> [SET TASK] Extract the listing verbatim from its first line through the line containing "Action: [x=440, y=430]", inclusive, and omit the pictures.

> [RECORDED INFORMATION]
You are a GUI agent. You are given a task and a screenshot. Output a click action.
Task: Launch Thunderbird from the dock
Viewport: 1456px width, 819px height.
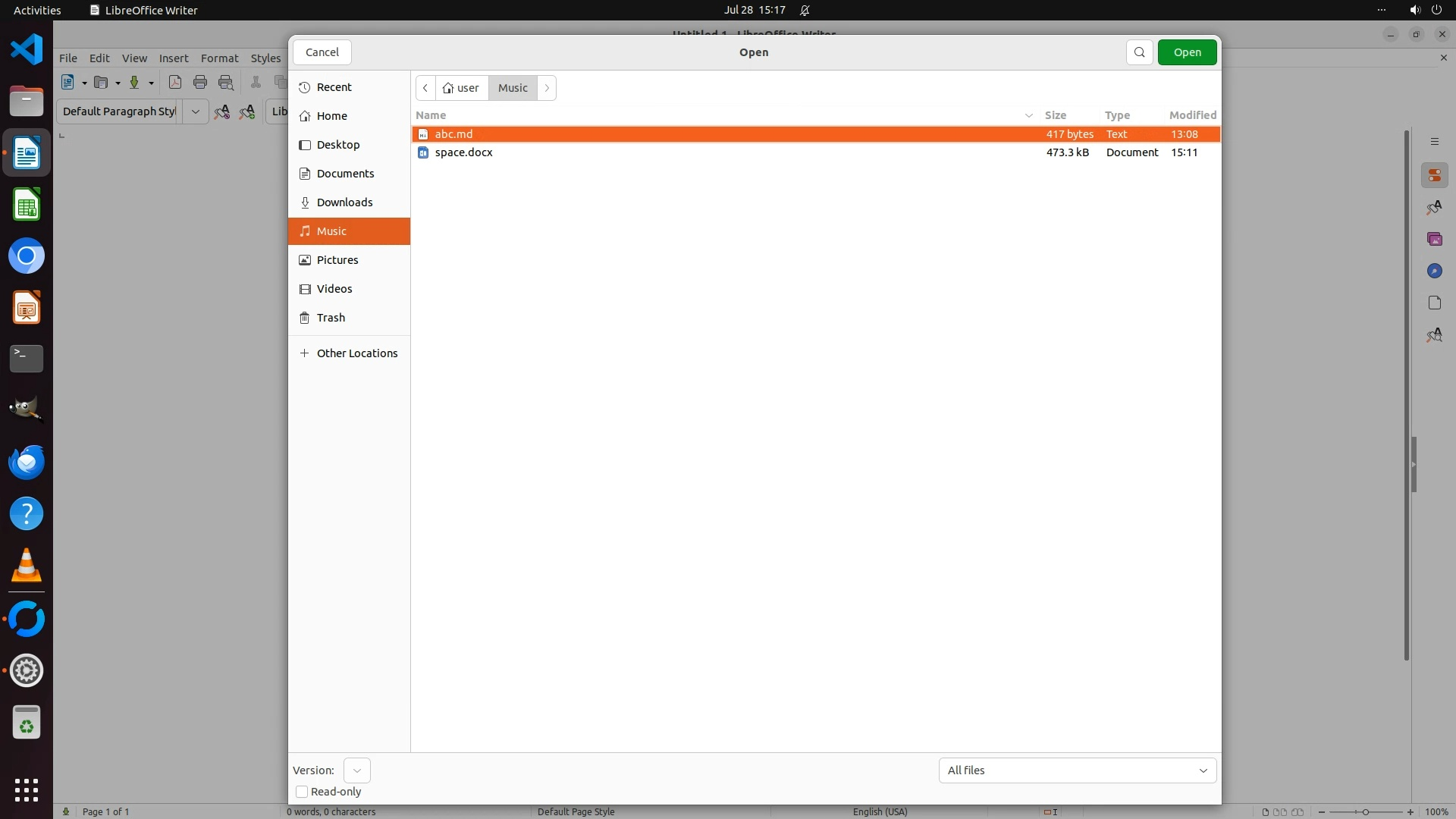(x=27, y=463)
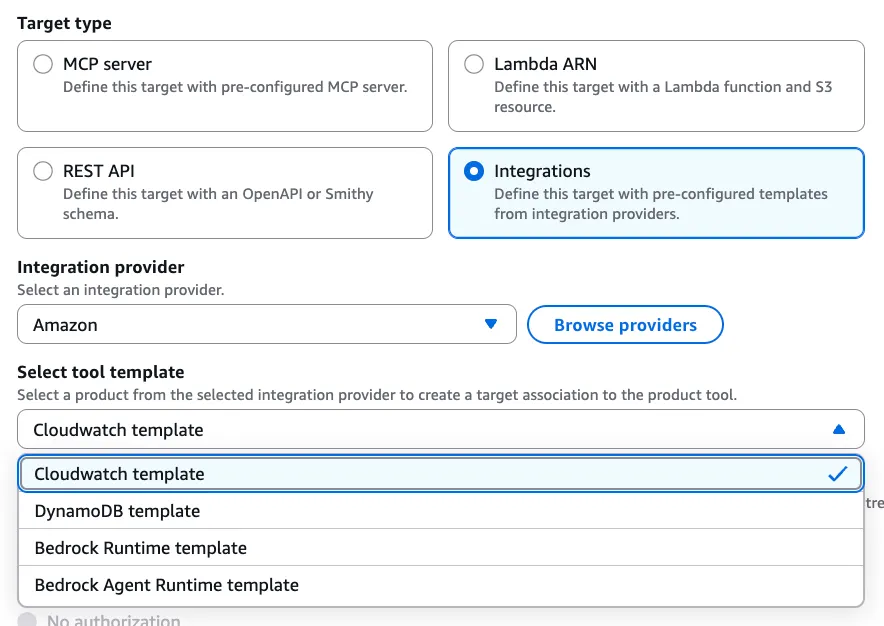884x626 pixels.
Task: Collapse the Select tool template combo box
Action: [x=440, y=430]
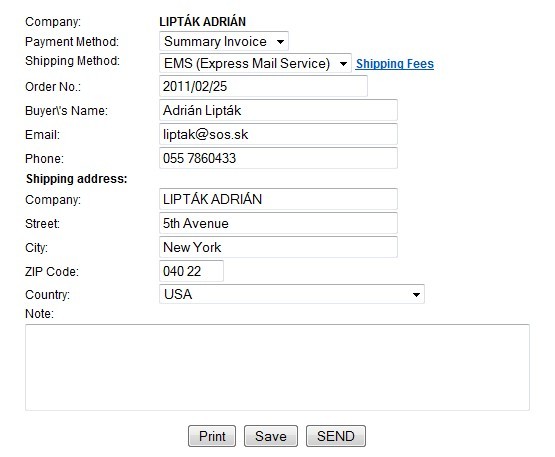This screenshot has height=457, width=555.
Task: Click the City field showing New York
Action: 278,247
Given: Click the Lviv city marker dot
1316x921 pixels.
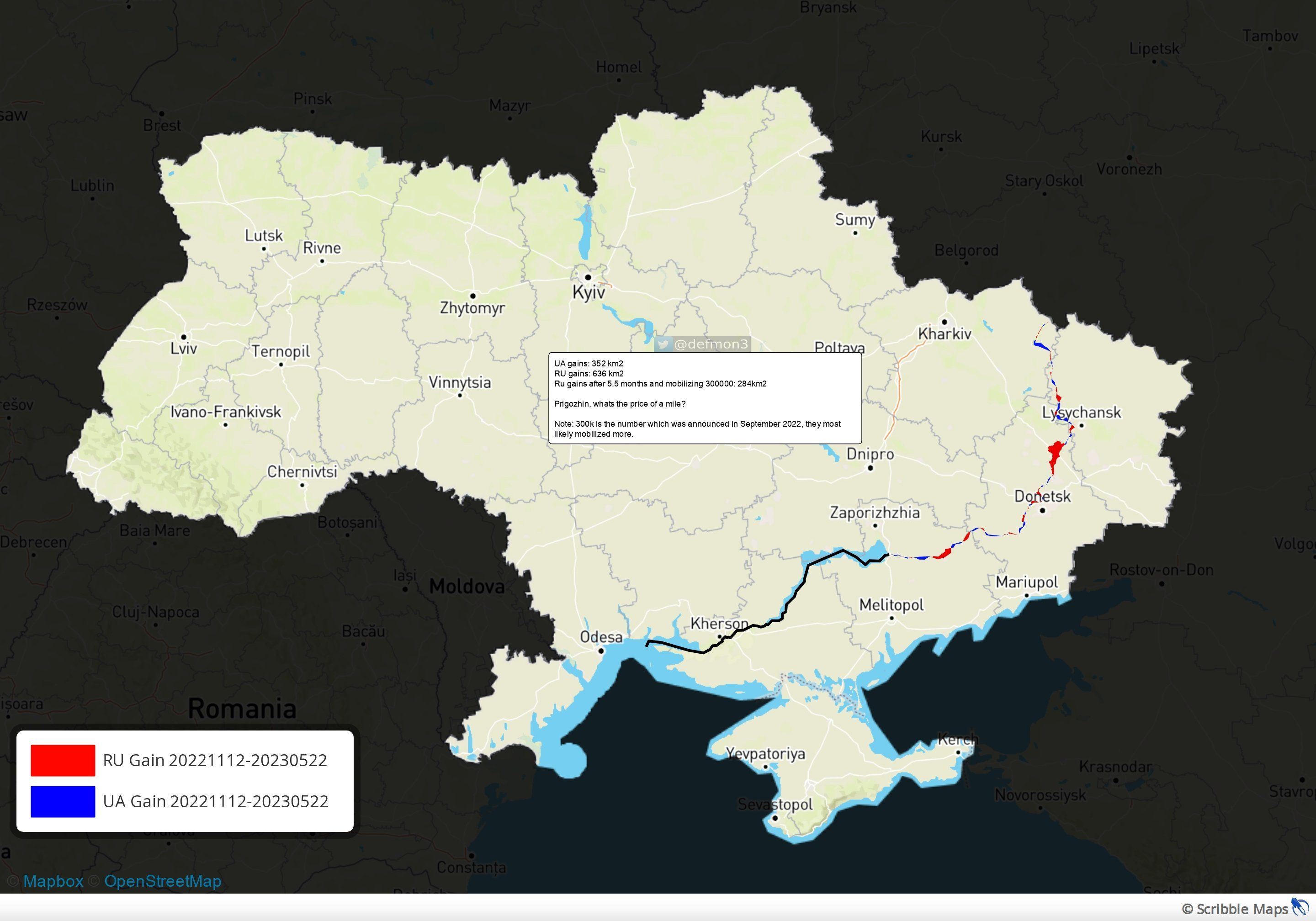Looking at the screenshot, I should click(183, 337).
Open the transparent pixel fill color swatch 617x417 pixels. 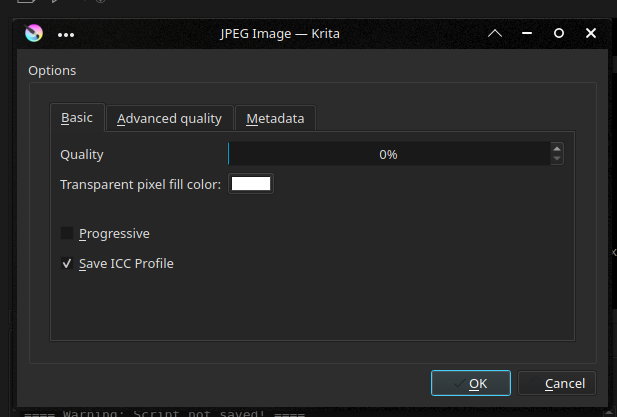click(x=251, y=184)
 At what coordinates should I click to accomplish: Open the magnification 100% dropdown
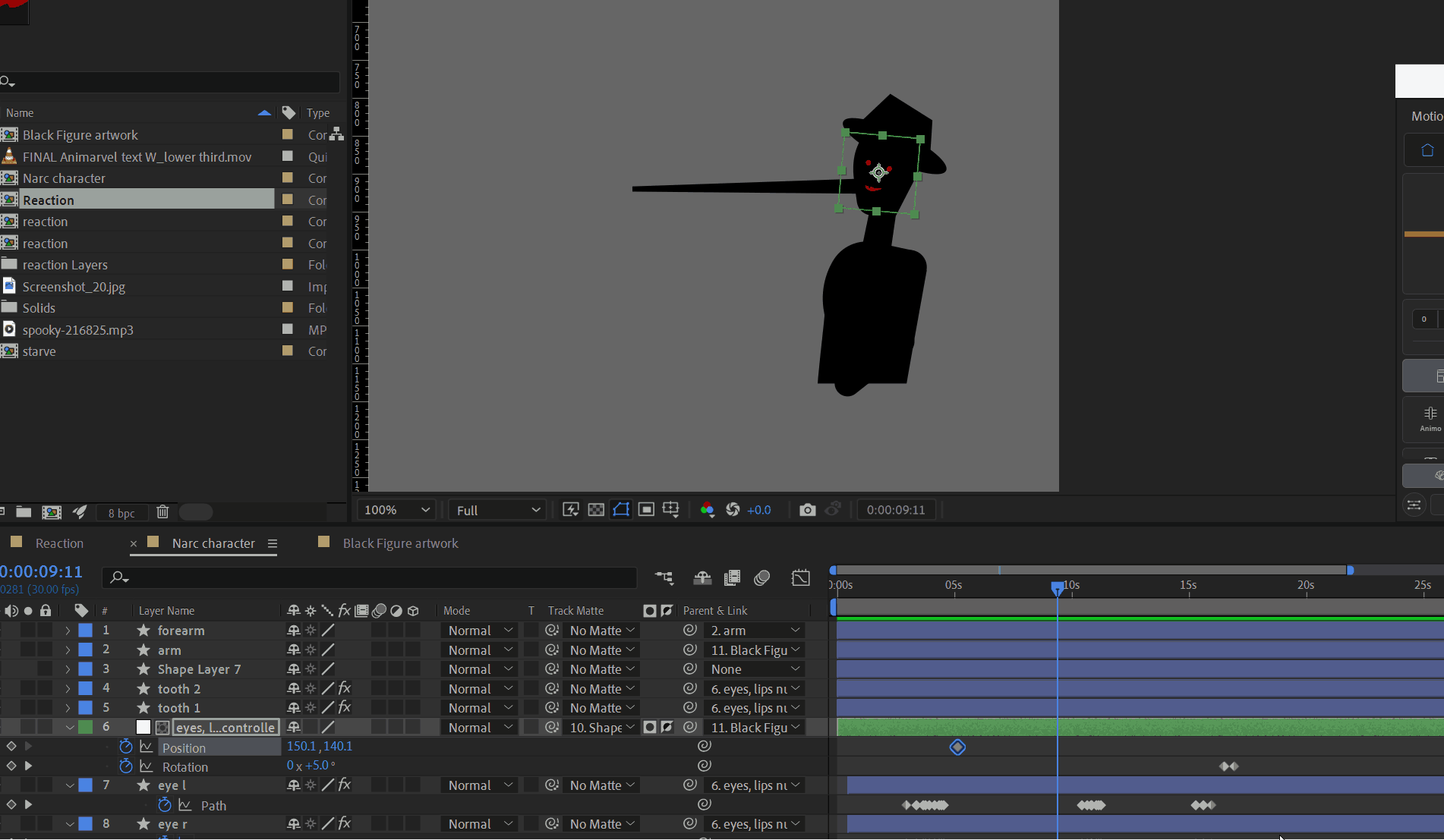coord(397,510)
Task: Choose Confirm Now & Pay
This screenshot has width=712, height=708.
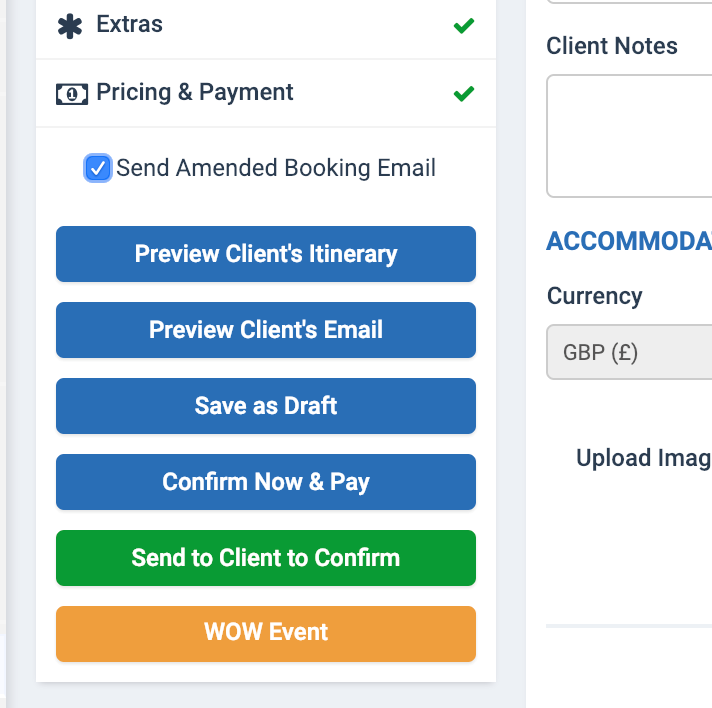Action: point(266,482)
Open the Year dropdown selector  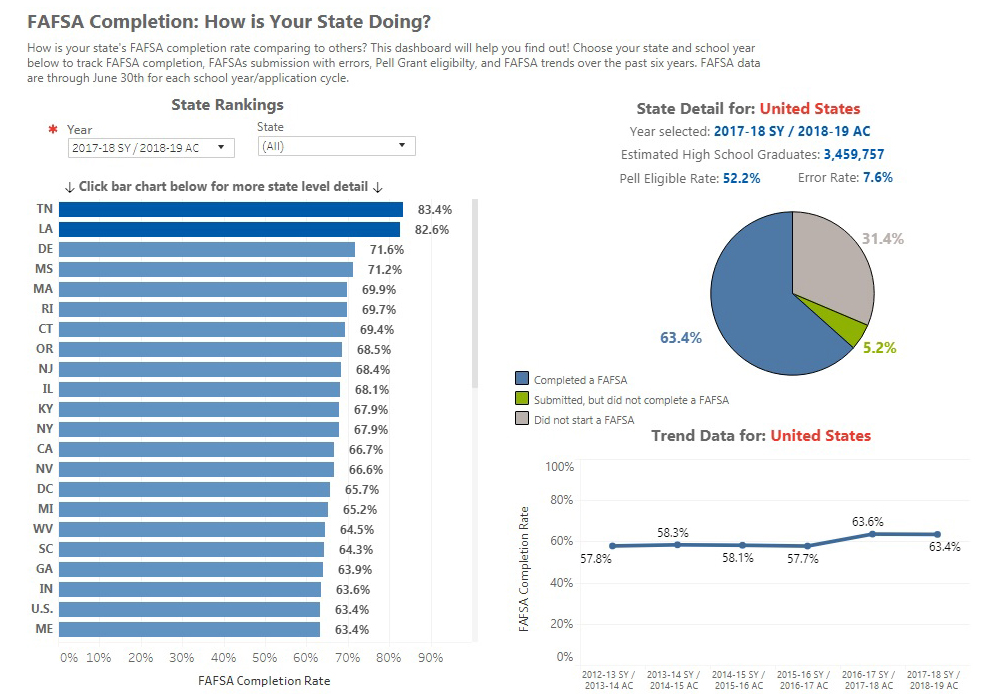pyautogui.click(x=151, y=148)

> [RESULT OF THIS TASK]
You are a GUI agent. You are given a task and a screenshot. Output a click action.
Task: Launch Thunderbird from the dock
Viewport: 1456px width, 819px height.
(x=27, y=463)
884x626 pixels.
Task: Collapse the Select tool template combo box
Action: [x=440, y=430]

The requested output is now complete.